¿Cómo limpiar pisos de cerámicos o porcelanato?


Los pisos de cerámicos y de porcelanato son excelentes opciones a la hora de revestir tu hogar, ya que son altamente duraderos y de fácil limpieza y mantenimiento.

Los pisos de cerámicos y de porcelanato no requieren ningún cuidado extremo ni especial. Para limpiarlos sólo necesitas agua y algún limpiador líquido común. Por supuesto que dentro de las recomendaciones generales está establecido que no se deben utilizar ningún tipo de ácidos ni productos abrasivos.

Cómo sacarles brillo a estos pisos?


La medida más sencilla es pasarles una mopa o un paño limpio, seco y suave por toda la superficie. Pero si quieres darles un brillo extra, puedes probar con una solución de agua y un poco de vinagre. Una vez que termines de fregar tus baldosas con este líquido, tendrás que enjuagarlo con agua limpia y una vez que se haya secado, pasarle una mopa o un trapo seco.

La rutina de limpieza es la siguiente: para quitar el polvo y la suciedad tienes que utilizar una suave escoba o escobillón para barrer. Si ves que en las esquinas te queda algo de suciedad acumulada puedes utilizar la aspiradora. Una vez que recojas la basura, podrás proceder a lavarlo.

Para ello, llena un cubo con agua mezclado con un poco de líquido limpiador regular. Sumerge una fregona en él o un trapo de piso y repasa toda la superficie. Si el piso estaba muy sucio o muy manchado puedes hacerlo dos veces. Para terminar, vacía el cubo que recién utilizaste y llénalo con agua limpia. Vuelve a pasar la fregona o el trapo sobre todo el piso para eliminar restos de líquido limpiador.
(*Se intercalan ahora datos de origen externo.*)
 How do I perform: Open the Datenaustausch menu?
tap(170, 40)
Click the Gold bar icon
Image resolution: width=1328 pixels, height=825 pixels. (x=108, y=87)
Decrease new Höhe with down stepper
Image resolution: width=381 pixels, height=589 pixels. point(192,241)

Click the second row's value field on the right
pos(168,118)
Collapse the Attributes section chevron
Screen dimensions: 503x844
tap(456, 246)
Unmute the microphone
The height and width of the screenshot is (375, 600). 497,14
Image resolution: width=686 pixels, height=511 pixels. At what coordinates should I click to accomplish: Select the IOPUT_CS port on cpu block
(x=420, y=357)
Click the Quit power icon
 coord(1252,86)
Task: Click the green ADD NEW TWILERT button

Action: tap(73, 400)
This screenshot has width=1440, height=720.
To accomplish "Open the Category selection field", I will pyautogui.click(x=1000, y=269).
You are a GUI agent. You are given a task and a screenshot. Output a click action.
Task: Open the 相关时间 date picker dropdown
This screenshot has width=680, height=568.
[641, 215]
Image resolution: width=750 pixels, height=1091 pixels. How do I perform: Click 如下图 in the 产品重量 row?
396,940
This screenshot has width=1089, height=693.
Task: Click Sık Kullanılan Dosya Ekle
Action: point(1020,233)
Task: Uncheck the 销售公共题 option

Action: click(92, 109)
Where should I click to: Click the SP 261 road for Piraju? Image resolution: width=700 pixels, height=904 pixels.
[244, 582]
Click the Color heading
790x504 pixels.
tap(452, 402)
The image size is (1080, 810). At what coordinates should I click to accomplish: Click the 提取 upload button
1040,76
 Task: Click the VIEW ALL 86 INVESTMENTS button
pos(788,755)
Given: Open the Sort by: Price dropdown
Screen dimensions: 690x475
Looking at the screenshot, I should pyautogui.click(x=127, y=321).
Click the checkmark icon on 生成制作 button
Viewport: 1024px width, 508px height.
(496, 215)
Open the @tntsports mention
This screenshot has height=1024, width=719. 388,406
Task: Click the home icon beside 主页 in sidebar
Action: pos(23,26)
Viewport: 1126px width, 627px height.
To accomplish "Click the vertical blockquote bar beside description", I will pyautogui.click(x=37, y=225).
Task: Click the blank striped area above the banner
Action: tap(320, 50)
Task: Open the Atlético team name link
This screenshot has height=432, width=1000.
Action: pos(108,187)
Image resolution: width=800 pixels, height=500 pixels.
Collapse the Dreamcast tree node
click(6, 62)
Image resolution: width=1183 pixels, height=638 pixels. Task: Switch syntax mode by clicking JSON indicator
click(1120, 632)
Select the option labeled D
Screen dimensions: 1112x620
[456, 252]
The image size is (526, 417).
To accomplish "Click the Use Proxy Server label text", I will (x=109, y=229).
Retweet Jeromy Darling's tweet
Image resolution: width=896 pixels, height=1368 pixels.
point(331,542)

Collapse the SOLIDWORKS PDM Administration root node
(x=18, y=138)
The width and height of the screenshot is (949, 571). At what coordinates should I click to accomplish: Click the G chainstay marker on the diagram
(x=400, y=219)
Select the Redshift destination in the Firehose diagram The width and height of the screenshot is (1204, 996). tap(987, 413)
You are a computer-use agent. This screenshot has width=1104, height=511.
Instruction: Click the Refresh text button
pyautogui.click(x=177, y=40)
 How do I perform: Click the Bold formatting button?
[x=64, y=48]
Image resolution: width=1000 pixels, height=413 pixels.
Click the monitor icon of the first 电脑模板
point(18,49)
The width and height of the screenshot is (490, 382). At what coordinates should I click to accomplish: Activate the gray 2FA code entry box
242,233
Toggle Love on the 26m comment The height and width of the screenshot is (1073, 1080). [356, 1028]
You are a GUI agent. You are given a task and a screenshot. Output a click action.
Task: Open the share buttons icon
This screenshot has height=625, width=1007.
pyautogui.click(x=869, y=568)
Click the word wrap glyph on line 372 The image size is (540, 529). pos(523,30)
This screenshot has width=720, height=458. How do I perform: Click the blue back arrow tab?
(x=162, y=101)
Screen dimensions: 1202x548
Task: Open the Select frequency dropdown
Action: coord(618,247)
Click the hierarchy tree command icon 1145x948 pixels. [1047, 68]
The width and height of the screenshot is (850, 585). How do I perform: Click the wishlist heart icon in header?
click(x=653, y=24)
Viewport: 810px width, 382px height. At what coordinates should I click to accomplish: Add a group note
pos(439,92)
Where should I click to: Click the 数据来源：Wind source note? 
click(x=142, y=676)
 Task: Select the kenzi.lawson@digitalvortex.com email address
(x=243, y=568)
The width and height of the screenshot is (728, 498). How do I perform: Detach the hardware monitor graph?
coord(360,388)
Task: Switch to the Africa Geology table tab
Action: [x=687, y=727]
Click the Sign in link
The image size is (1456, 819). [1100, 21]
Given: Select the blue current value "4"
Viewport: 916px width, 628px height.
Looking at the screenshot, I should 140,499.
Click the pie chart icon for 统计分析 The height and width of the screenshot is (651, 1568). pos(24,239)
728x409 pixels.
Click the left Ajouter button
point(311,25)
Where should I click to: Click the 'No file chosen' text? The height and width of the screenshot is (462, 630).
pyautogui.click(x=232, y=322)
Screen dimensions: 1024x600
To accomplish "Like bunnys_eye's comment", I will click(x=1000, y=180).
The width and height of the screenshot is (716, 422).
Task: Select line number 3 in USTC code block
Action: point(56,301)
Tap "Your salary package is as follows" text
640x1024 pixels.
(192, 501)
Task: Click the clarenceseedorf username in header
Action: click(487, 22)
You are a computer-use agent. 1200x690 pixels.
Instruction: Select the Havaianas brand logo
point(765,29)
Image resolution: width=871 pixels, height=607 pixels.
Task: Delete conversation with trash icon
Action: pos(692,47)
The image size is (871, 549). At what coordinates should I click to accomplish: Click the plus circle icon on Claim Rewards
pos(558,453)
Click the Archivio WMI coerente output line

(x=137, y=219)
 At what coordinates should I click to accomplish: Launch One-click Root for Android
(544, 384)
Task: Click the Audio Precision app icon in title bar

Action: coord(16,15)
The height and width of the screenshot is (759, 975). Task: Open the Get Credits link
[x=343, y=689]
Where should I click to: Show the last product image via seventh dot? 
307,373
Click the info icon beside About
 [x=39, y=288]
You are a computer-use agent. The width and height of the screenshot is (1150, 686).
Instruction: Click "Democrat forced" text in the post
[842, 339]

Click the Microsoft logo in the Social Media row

De ser necesario, escurre bien tu elemento de limpieza para darle una última pasada casi seco.

¿Conviene encerar los pisos de cerámicos o de porcelanato?

Expertos aseguran que estos tipos de revestimiento están preparados para sobrevivir largos años siempre en buen estado, y que con sólo limpiarlos de la manera recién descripta es suficiente.

Pasarles cera a los pisos de cerámicos o de porcelanato no es una buena idea ya que en realidad no lo necesitan, y lo único que lograrás es agregarles una capa extra de algún material que lo deteriorará sin ninguna necesidad.

El cuidado de las juntas del piso

Si las juntas son bastante pronunciadas y atraen mucha suciedad puedes limpiarlas con una mezcla de bicarbonato y agua. Utiliza un cepillo de dientes en desuso para fregar las juntas y luego enjuaga con agua limpia.

No utilices productos fuertes como la lavandina o el amoníaco para limpiar las juntas ya que podrán deteriorarlas o decolorarlas.